TASK TO CARRY OUT | Nothing other than the lines from the one containing "Where should I click to: Click the 'submit" through the close of the entries below should be printed, each exactly.

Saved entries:

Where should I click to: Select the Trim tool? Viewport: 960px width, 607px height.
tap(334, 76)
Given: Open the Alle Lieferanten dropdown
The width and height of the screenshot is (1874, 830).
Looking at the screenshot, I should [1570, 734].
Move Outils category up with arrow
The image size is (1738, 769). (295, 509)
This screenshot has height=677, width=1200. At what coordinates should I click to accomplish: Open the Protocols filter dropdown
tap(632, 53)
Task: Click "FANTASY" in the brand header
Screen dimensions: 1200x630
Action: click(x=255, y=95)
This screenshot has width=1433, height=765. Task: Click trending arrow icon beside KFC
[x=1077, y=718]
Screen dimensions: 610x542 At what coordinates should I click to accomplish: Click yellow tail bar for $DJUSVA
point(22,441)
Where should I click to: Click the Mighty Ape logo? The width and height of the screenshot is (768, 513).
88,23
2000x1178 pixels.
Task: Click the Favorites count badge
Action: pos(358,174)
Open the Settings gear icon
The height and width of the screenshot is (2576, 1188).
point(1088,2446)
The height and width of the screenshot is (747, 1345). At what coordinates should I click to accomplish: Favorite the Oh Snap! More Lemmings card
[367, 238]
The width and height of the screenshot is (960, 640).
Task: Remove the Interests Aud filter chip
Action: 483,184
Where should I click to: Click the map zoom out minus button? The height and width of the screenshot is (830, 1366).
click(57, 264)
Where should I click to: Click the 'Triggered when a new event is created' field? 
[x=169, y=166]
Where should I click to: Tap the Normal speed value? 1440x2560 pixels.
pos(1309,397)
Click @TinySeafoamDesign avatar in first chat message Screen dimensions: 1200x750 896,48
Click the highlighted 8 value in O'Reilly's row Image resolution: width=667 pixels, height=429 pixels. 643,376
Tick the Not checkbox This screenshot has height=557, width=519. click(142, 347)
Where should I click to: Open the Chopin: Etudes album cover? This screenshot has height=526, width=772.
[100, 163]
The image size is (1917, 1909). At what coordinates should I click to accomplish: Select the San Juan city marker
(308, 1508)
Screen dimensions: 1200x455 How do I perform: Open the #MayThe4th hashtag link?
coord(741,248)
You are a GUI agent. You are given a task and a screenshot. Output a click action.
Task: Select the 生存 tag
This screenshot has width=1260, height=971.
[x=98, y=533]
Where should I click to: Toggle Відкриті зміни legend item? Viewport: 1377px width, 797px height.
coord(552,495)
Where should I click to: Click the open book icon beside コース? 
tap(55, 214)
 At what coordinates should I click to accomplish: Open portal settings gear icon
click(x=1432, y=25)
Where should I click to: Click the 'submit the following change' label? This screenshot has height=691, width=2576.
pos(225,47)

COMPLETED TASK |
Where should I click to: Click the 'submit the following change' label? This screenshot has height=691, width=2576.
pos(225,47)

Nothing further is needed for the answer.